Generally, EF is considered an important marker for visceral adipose tissue depot and could be used as a prediction tool for the metabolic syndrome risk.31,32 Due to ethnic variations and verities of the methods used in its quantification, there were some difficulties in establishment a standard cut-off points for EFT.18,33 Different studies reported that EF correlates significantly with the degree and severity of CAD, regardless of the presence or absence of traditional risk factors of CVD in general population or in patients with high cardiovascular risk.19,34 Actually, higher EF is associated with the presence of unstable noncalcified coronary artery plaques, which are the most dangerous type of plaque. 35
In addition to its association with CIMT, EFT has been associated with other markers of subclinical atherosclerosis, including apoB:apoA-1 ratio and total cholesterol/HDL ratio in symptomatic and asymptomatic adults with high risk of atherosclerosis, in obese children and in nonobese adults.18,36–38 The association between EFT and T2DM has been also investigated in a large study and reported that increased EFT is independently associated with the prevalence of diabetes in Korean men. 39 EFT was also increased in patients with prediabetes 40 or T2DM with subclinical atherosclerosis. 16 In addition, the relationship between EF and metabolic syndrome indices was evaluated in a meta-analysis and reported a significant relationship between EF and metabolic syndrome independent of BMI. 41
Limitations
Our study had some limitations. It is a cross-sectional study with limited number of patients, and other prospective studies are necessary for more confirmation. All data were based on a single measurement.
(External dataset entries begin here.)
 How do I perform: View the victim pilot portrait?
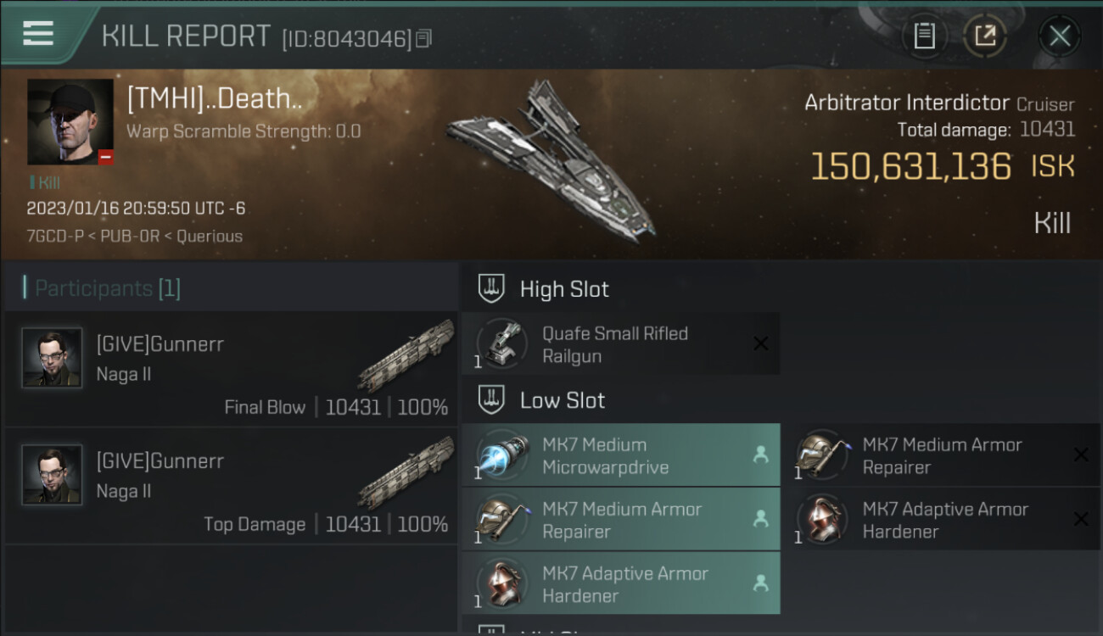(70, 122)
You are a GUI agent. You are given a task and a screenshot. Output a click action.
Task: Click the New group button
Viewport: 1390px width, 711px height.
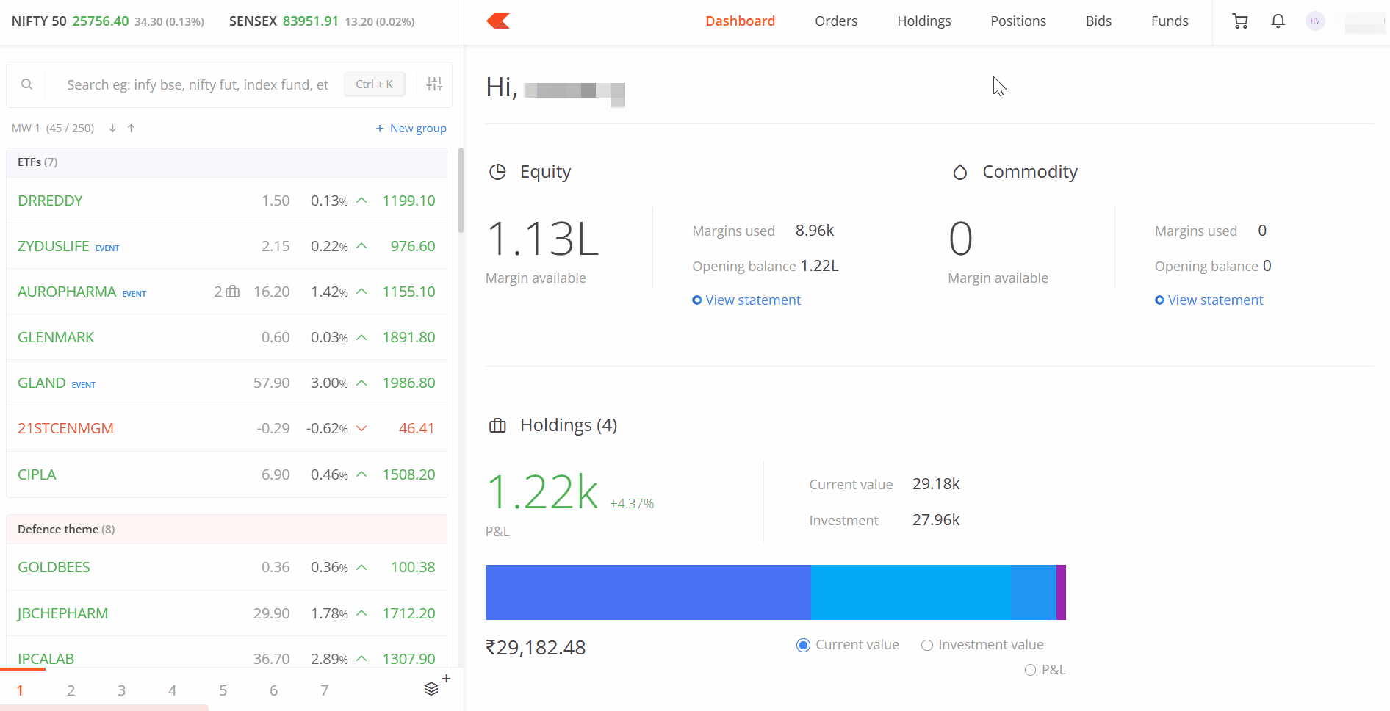click(411, 129)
So as to confirm the usefulness of EFT as a high-risk marker of atherosclerosis in T2DM, further studies are required with large population.
Conclusion
In conclusion, our data show that EFT measured by echocardiography was increased in patients with T2DM. EFT was also strongly and positively correlated with duration of diabetes, WC and CIMT. Our results could suggest that echocardiographic EFT is another reliable marker for assessment of cardiovascular risk in patients with T2DM. Further larger and longitudinal studies are needed to illuminate the clinical implications of EF in diabetes patients.
Footnotes
Declaration of conflicting interests
The author(s) declared no potential conflicts of interest with respect to the research, authorship and/or publication of this article.
Funding
The author(s) received no financial support for the research, authorship and/or publication of this article.